Yunho cracks open an eye and groans when light directly floods his vision in a white, pure stream. After he turns to his side, kicking off the blanket that now smothers him at daylight, he raises up a hand to shield himself from the sun. Then, he opens his eyes.

A pair of impish eyes look back at him, atop the wooden box that made the nest. Beomgyu. 

He hollers out, “Quartermaster Jeong is finally awake!” before scurrying down the ladder with a resounding evil cackle. And with a groan, Yunho sits up awake, rubbing the sleep off his eyes before he looks on properly at the sky. 

The horizon stretches as far as eyes can see, its pure, downy blue color setting it apart from the crystalline ocean in a seemingly straight line. It’s cloudless today. The sun is already high up, its heat borne by the wooden structure around Yunho. If he breathes in, he can almost taste the salt in air, and if he closes his eyes, he can almost see the way the waves crash giddily against the forecastle, swimming with playful exuberance along the broadsides. 

He can't help the smile surfacing on his lips.

It’s good weather today. Hongjoong must be in a good mood.

 

“You’re pink,” Minho says, when Yunho finally slides down the crow’s nest, to join the rest of the crew on the main deck. 

As he raises an eyebrow, Yunho grabs the plate of morning’s breakfast that Minho has saved for him - boiled pork, with salt to flavor. He grins sheepishly, raising the back of his palm to press against his warm cheeks, “Thanks, hyungnim. Ah, I didn’t cover my face when I was sleeping up there.” 

Minho only raises his eyebrows higher. "Wait until your face is raw. See then if you keep to that."

Yet he does not delay recounting today's sailing preparation to Yunho. Still some tarpaulins left for inadvertent storms, the tiller assembly greased and working, guns double-breeched – courtesy of Shuhua, and the anchors well-secured. Hyunjin has made sure as well in the morning that they are still sailing at the westward course that Yongbok has set. Though the Destiny is not a ship that requires mortal standards to man its many equipment, with its masts already rigged even without supervision, with its capstan whirring without any crew members to operate it, it is still the duty charged to Yunho and Minho, as respectively the second- and third-in-command, to ensure the Destiny is still well in order.

As Beomgyu dashes around with wet mop in the background of their conversation, Yunho scarfes up his breakfast with ease, before giving back his plate to Minho. 

He makes a face, watching how Yunho wipes his greased fingers to the fabric of his pants. Minho cynically comments, his pretty eyes judgmental. "You don't have to worry about food. All the cattle and turtles we have down the deck are yours and yours only. Well, I guess you have to worry about Shuhua and Beomgyu finishing off your share now."

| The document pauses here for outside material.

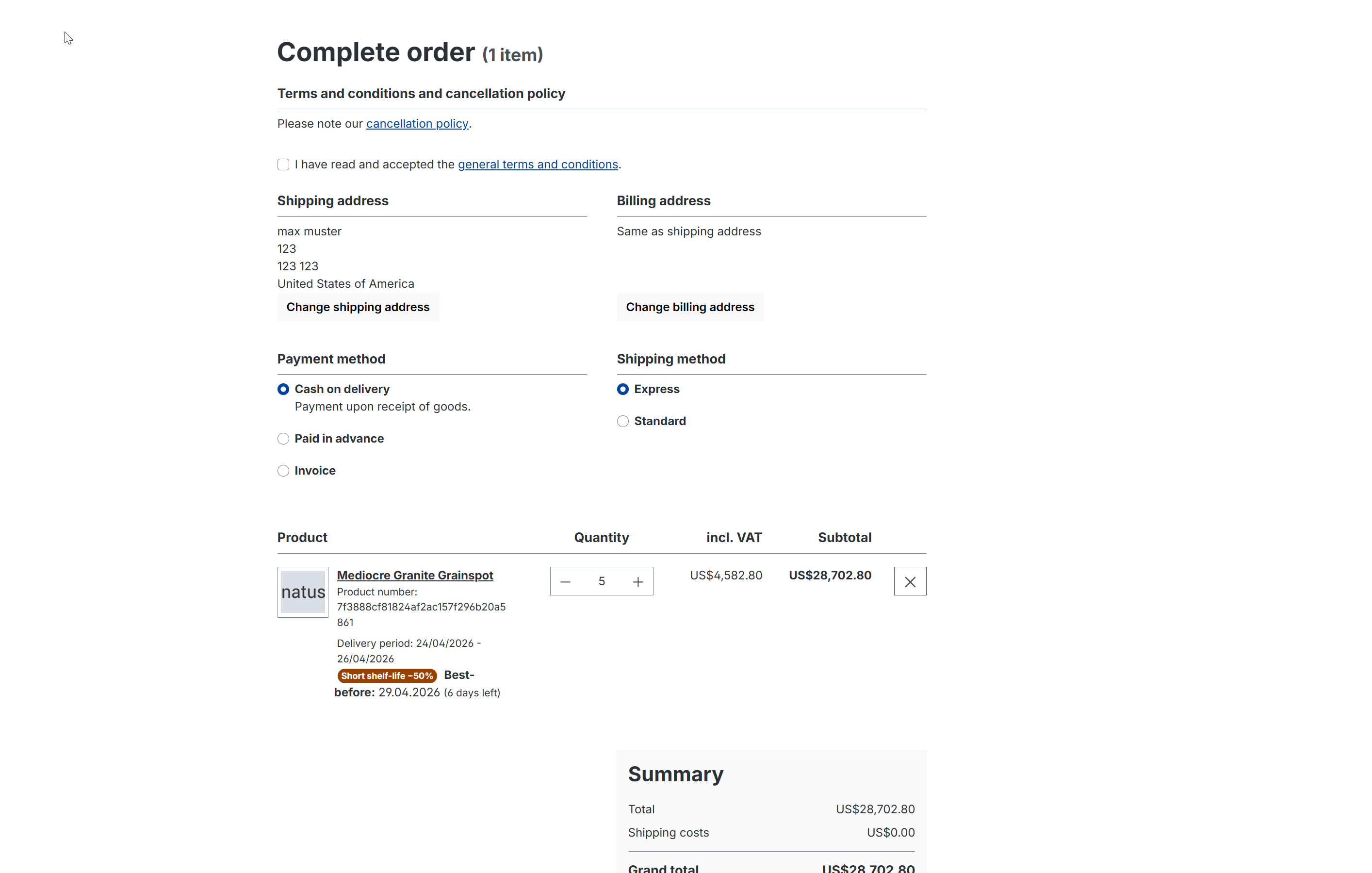Select Invoice payment method
The width and height of the screenshot is (1372, 873).
(283, 471)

Yunho wipes his lips with a grin. 

"Aish. Just because I'm somewhat human-shaped, I'm not actually one," he teases. 

Minho rolls his eyes. "Mortals remain mortals, in one shape or another."

"Have you figured out if you're actually one or not, hyungnim?"

Yunho holds up a pair of hands when Minho directs him an icy glare. "Just because we lost our memories," he drawls, voice soft and dangerous yet dripping in annoyance, "it doesn't mean we forgot what we are, at the core."

"Sorry, sorry," Yunho sheepishly says. 

Before Minho can readily retort with barbed, venomous words, heavy footsteps from the quarterdeck draw all of the crew's attention. Thud. Thud. Thud. The boots heavily and assuredly thump on the wood, before the silhouette of a figure is revealed above the quarterdeck, an elegant, ringed hand resting on the railings.

Hongjoong, black hair mussed up with the seawind, their other hand on the head of their cane, sunlight glinting off its skull shape.

The rest of the crew, besides Yunho and Minho, make their way to the main deck at once, filing into a neat assembly. Yongbok and Hyunjin finally stand behind Minho, while Shuhua stands beside them, arms crossed, a scowl prominent on her face. Beomgyu, despite being the youngest, sticks out due to his surprisingly tall stature, as he takes his place behind Shuhua.

Hongjoong's one eye curves in a half-moon shape, as they smile, looking down at the crew. 

"All hands on deck already, eh?" Thump, thump, thump. So Hongjoong's boots thud on the deck, then down the creaking stairs as they make their way down to the main deck. The clacks of Hongjoong's cane also grow more audible, until they stop once Hongjoong stills too, making their stand in front of the crew in equal ground. Their eyes sweep everyone with a keen, but good-natured gaze, before stopping at Yunho. "And I trust that everything is in good order, as well?"

Yunho gives a sure nod, which satisfies Hongjoong as they return to address the whole assembly.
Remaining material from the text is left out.